* **Assigned task**
Write out nothing but the lines from the one containing "Click the Partial Payments dollar icon" through the last line below, both included, and without the pictures.

* **Data records**
──────────

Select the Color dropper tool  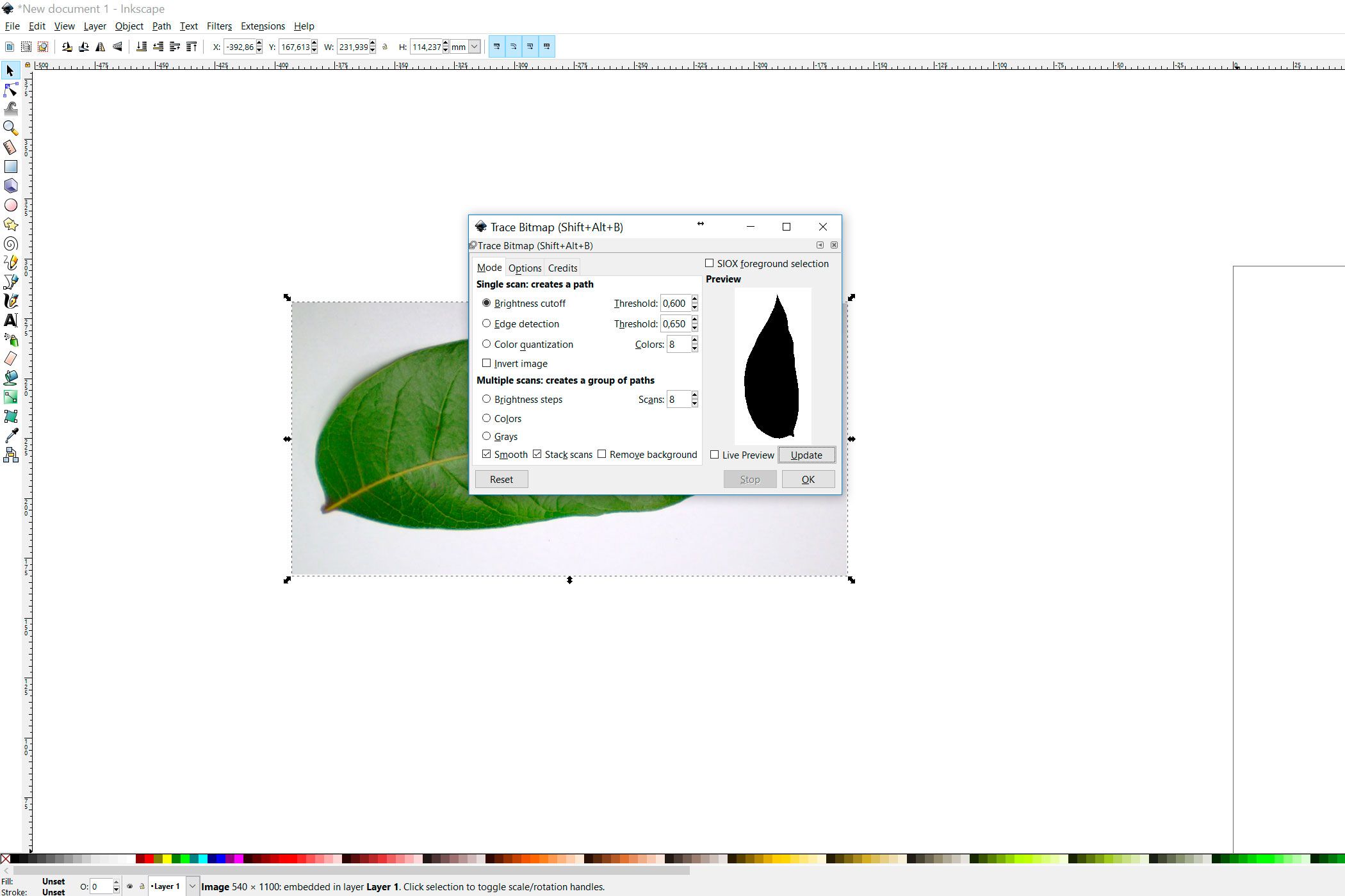(10, 436)
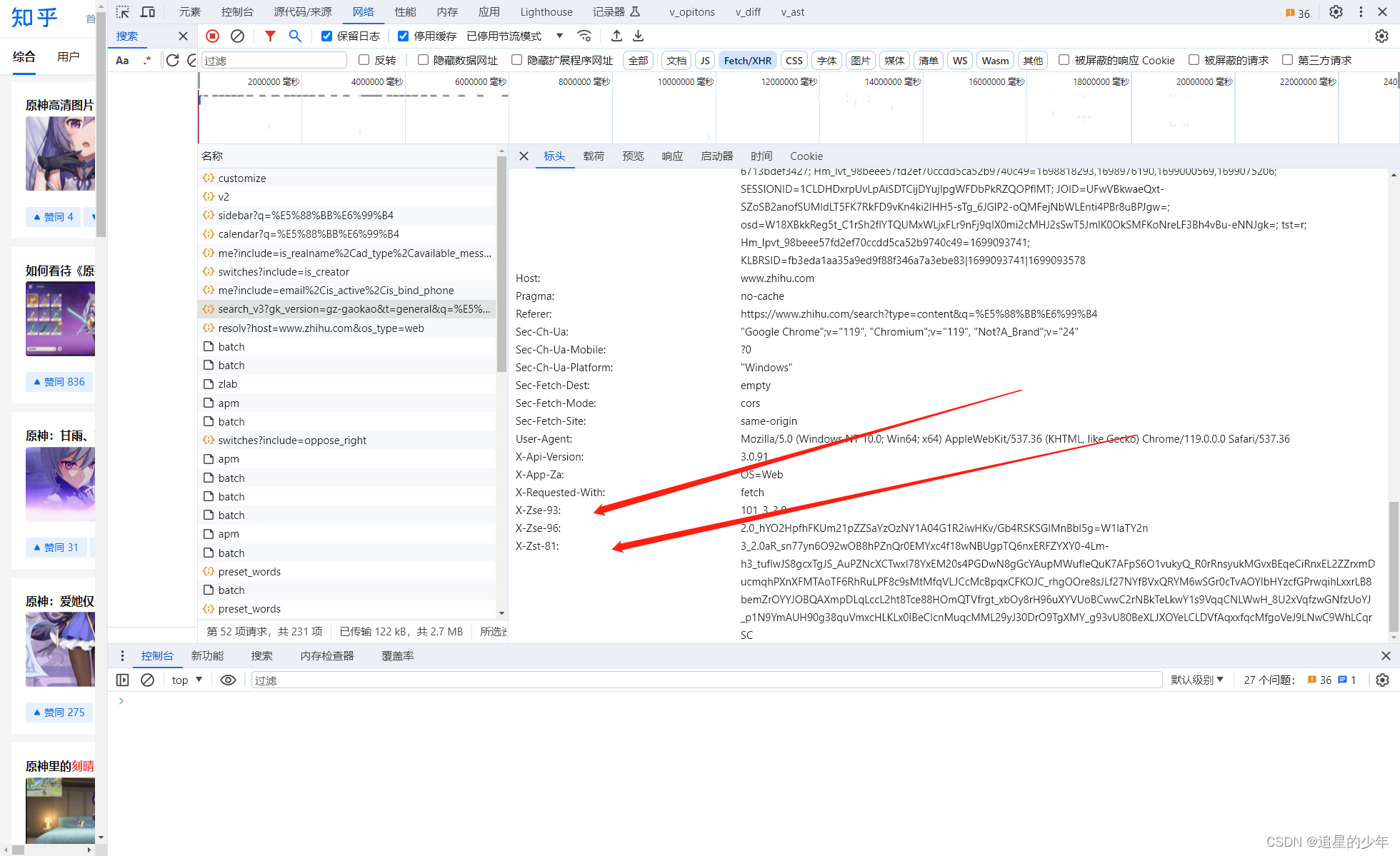Screen dimensions: 1400x856
Task: Click the import HAR upload icon
Action: click(x=616, y=36)
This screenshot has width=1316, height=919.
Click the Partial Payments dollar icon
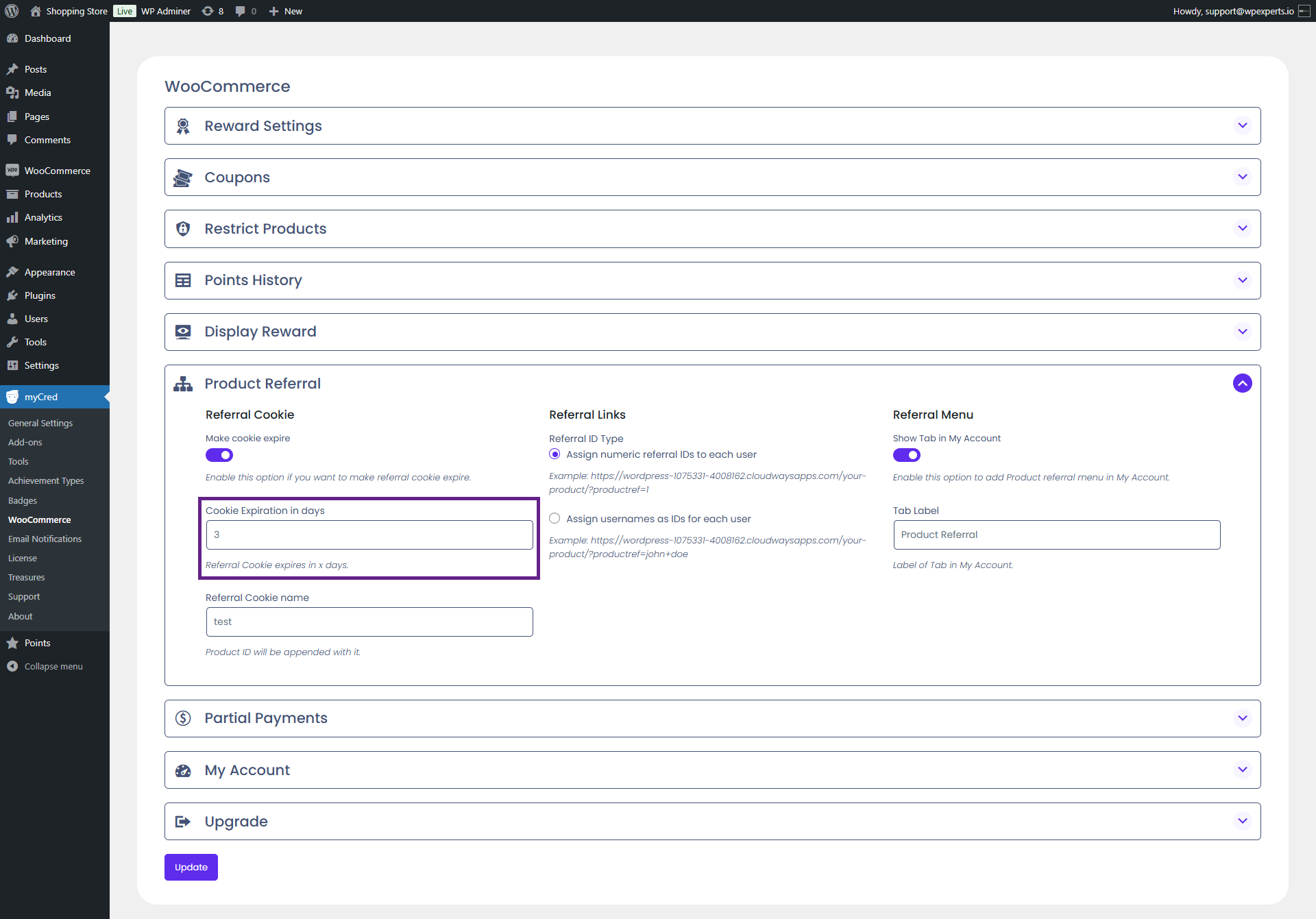click(183, 718)
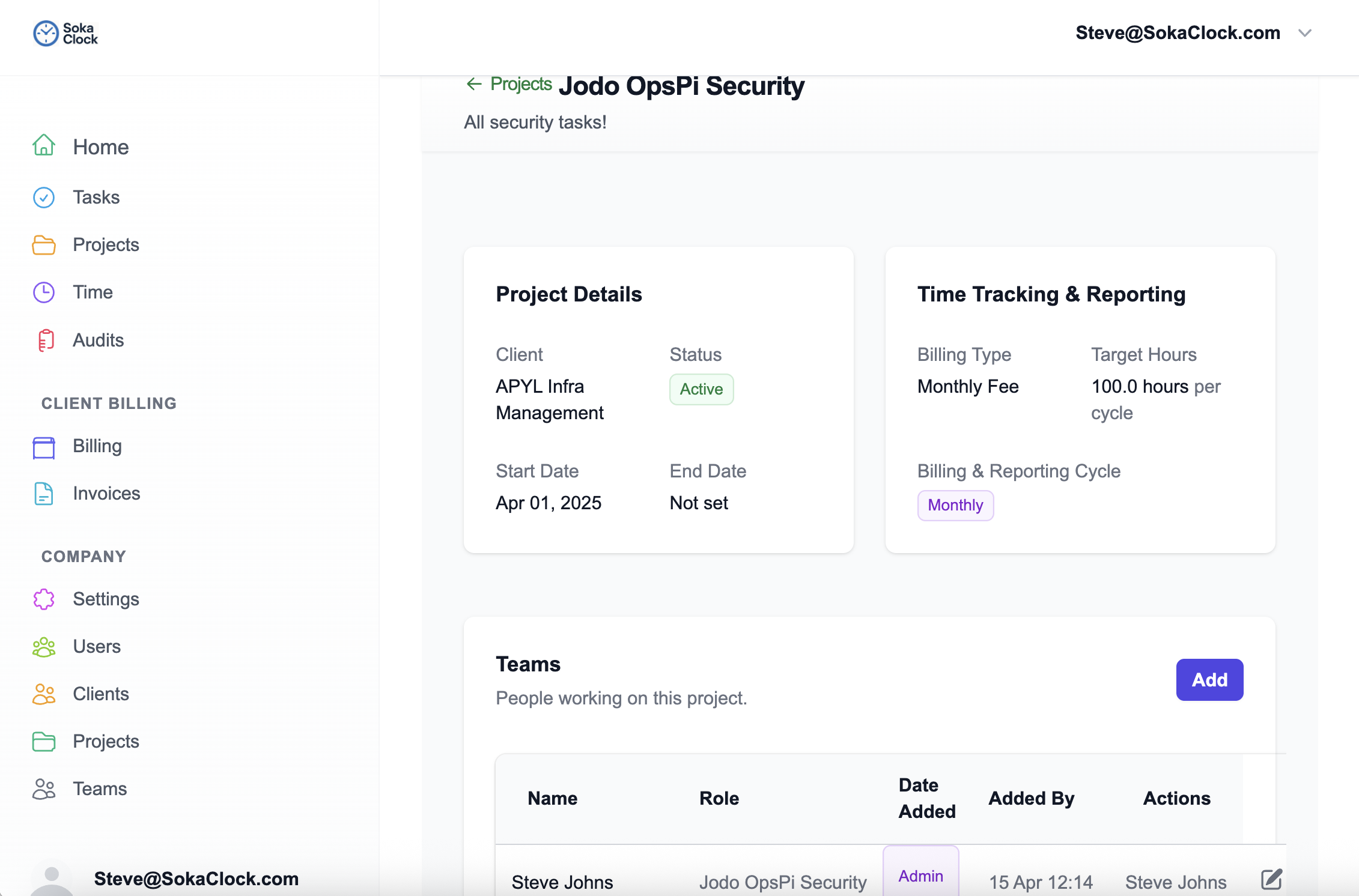Click the Clients icon in the sidebar
1359x896 pixels.
[x=43, y=694]
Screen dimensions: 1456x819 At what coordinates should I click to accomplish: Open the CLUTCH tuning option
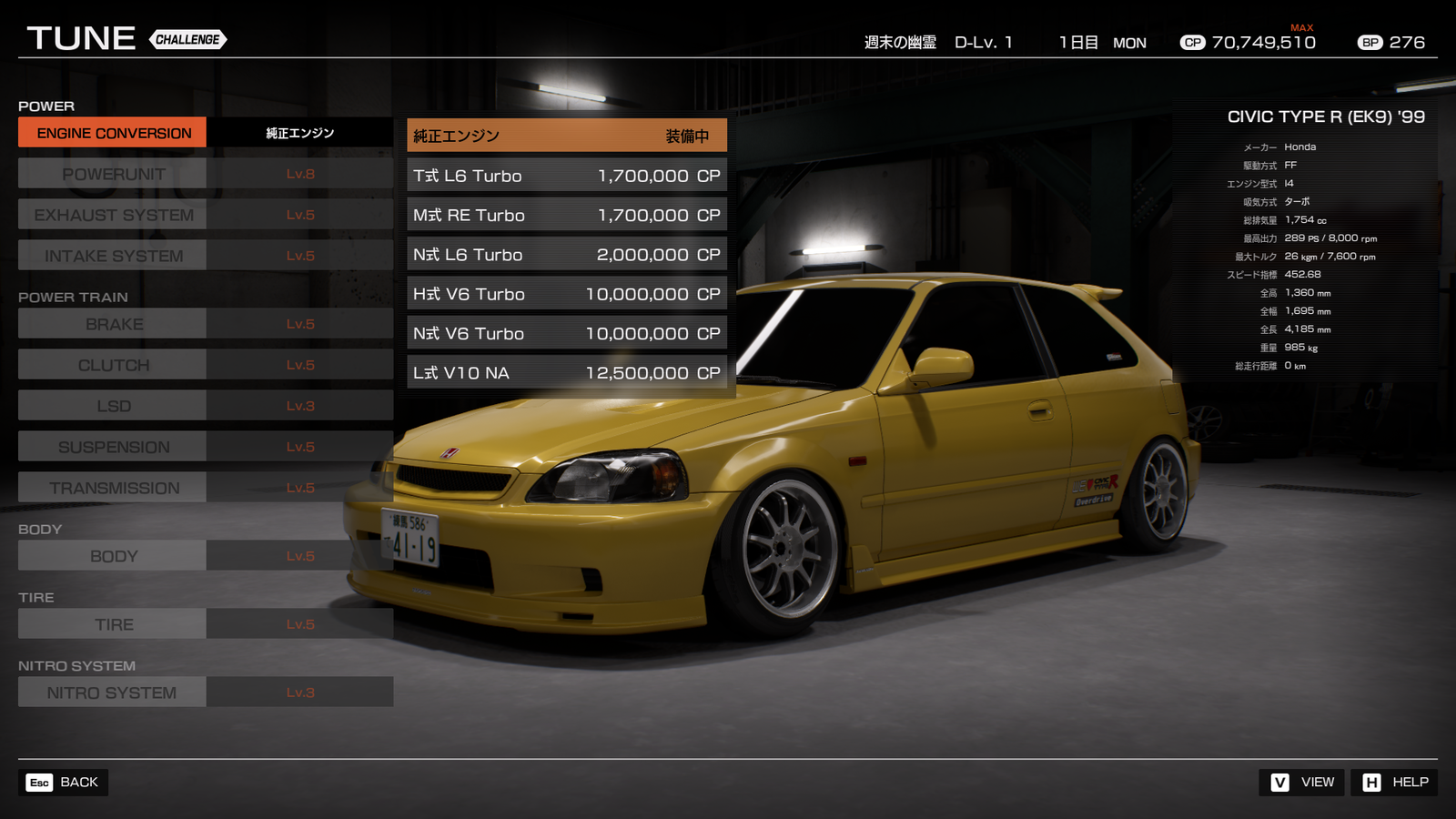pyautogui.click(x=111, y=364)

──────────

* **Answer to the exercise**
Click the Partial Payments dollar icon
click(183, 718)
Click the Clients icon in the sidebar
1359x896 pixels.
[x=43, y=694]
Screen dimensions: 1456x819 At what coordinates should I click to accomplish: Open the CLUTCH tuning option
pyautogui.click(x=111, y=364)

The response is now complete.